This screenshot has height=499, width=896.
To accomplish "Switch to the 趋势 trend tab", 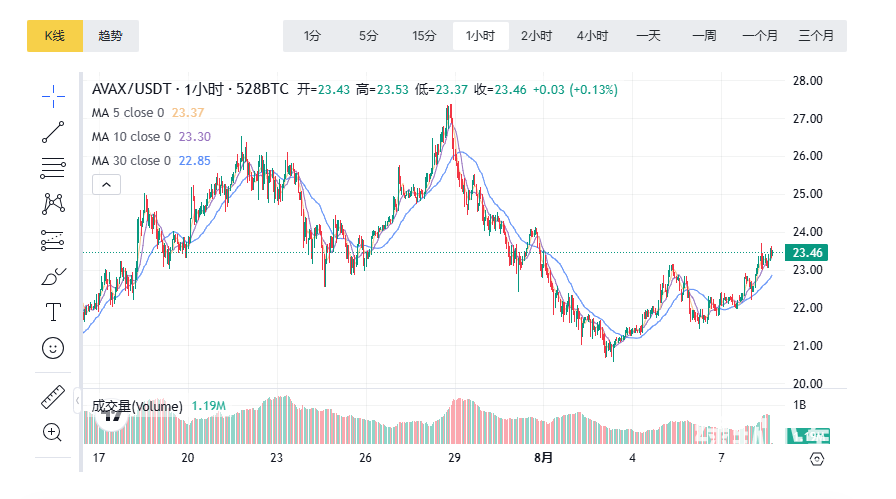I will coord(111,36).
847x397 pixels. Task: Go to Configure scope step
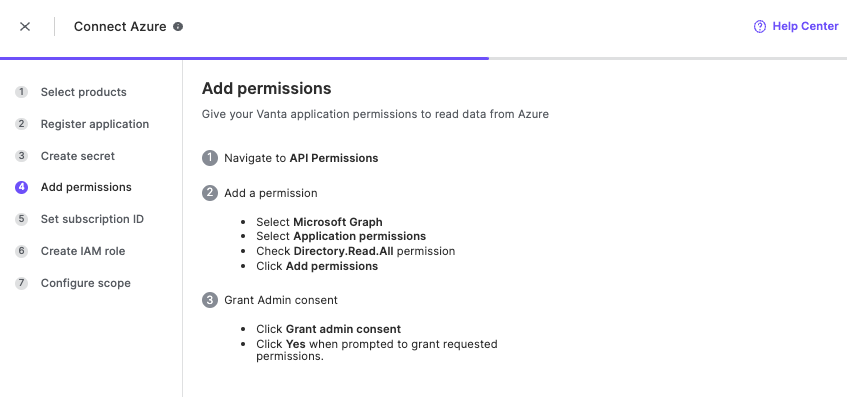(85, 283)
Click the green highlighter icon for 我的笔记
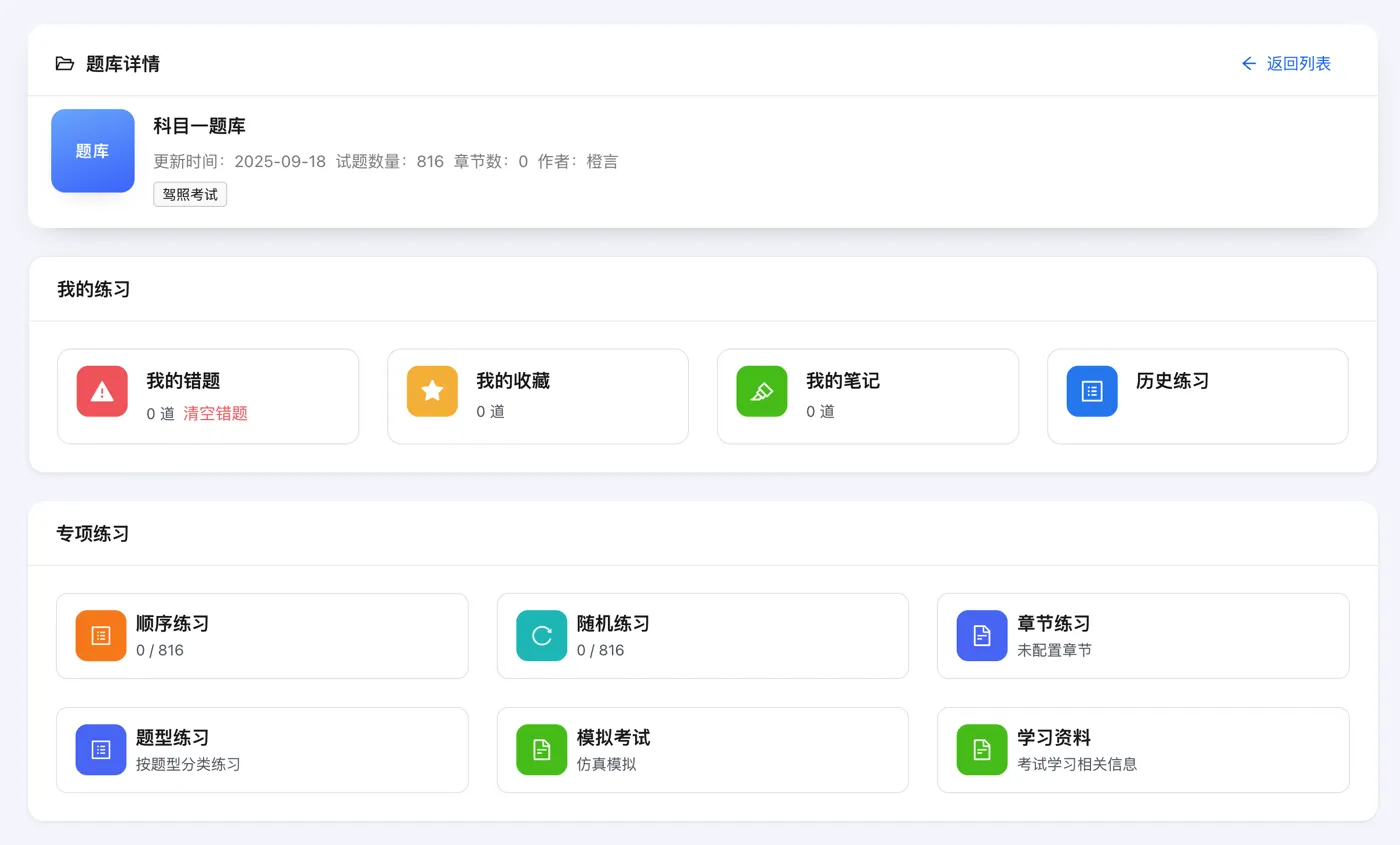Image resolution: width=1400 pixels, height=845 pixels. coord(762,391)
...
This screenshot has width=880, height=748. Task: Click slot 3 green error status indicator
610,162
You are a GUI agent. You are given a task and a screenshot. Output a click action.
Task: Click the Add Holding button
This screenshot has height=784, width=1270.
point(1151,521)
==
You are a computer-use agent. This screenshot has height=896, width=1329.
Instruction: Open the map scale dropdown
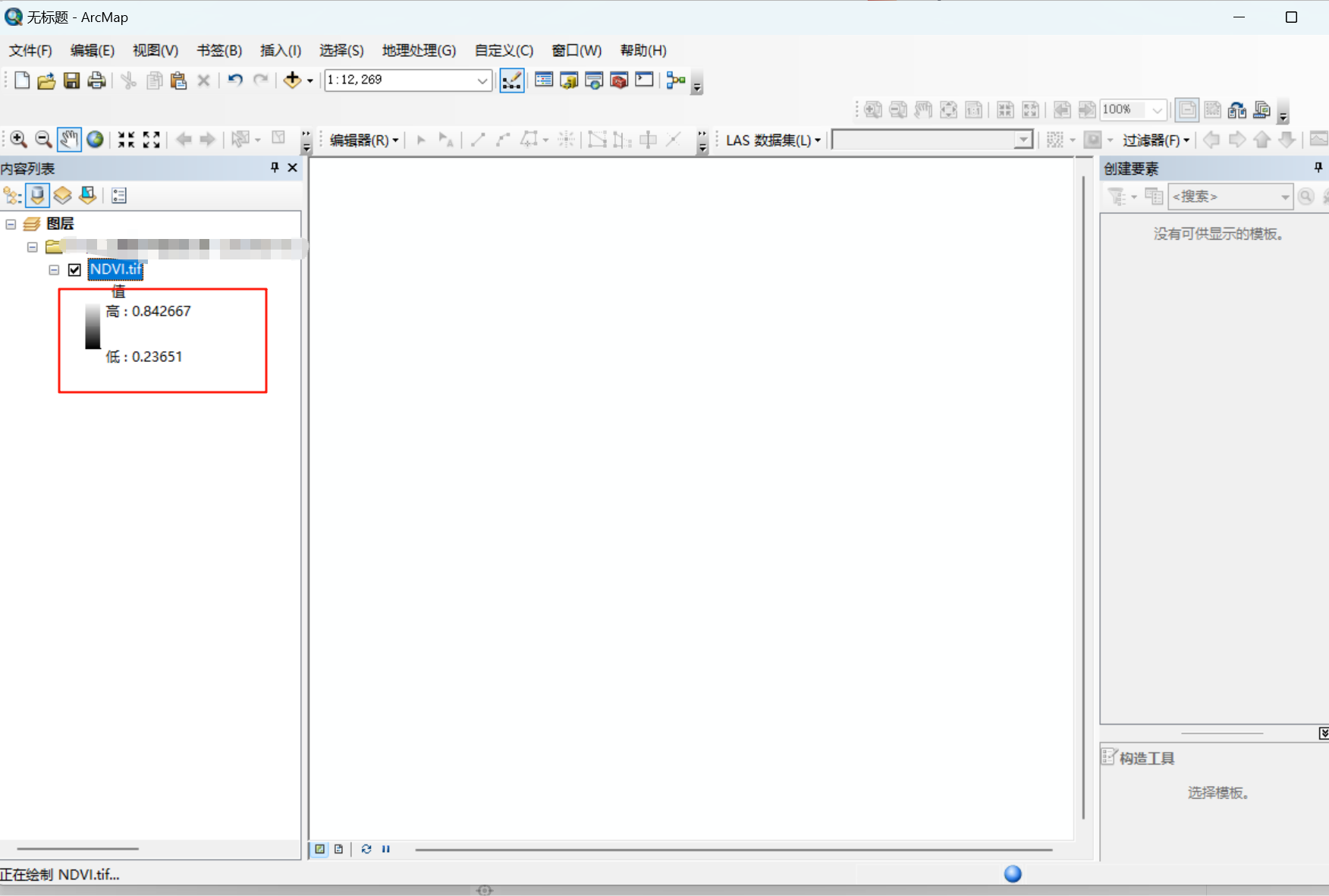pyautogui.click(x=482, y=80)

Task directions:
Count the lines in the records above that contain the string "agent", matching case exactly. Reply with the number only.

Reply:
2